Double Jeopardy, Dubious Evidence
The United States Constitution forbids a person to be tried more than once for a crime they were previously found "not guilty" for. Because of this, regardless of whether or not there is any connection found to the case upon examination of the knife, O.J. cannot face charges or another trial. The greatest potential effect from this evidence is tantamount to an "I told you so!" and nothing more.
The knife itself was found years ago, and given to a police officer who has since retired from the force. This happened in 2003. Now, just over a decade since the knife was given to the officer, the officer has decided to bring the knife to the LAPD for examination. The knife itself was allegedly found buried on the Simpson property, back 1998 but had only been brought to the officer after years had passed. The officer has since retired and has just recently brought the knife to anyone's attention.

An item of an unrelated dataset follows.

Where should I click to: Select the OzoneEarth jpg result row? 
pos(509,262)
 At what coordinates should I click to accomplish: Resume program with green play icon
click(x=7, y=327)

The O.J. Simpson investigation and trial have recently been revisited through the lens of a dramatic re-telling in the FX series "American Crime Story: The People vs O.J. Simpson." The timing of the knife's emergence seems a little convenient given the current popularity of the series, and the case itself. The knife will, nonetheless, be tested by LAPD for any trace evidence of DNA or connection to the murders.
What Will A Connection Mean?
Although O.J. Simpson himself was not convicted for the murders, the "not guilty" verdict, and the double jeopardy doctrine only holds at the state level. In essence, he cannot be tried again in the State of California, however, if it is decided that his case should move to the federal level, he may face a trial once more under the doctrine of "dual sovereignty." Because the States of the Union govern themselves, most criminal cases are heard at the State level, but if the Federal government deems it necessary to involve itself in a case, defendants may see their crimes heard both at the State level and the Federal level. If a connection to the murders is found from the knife, O.J. Simpson may end up with a new trial at the Federal level, in spite of his "not guilty" verdict in California.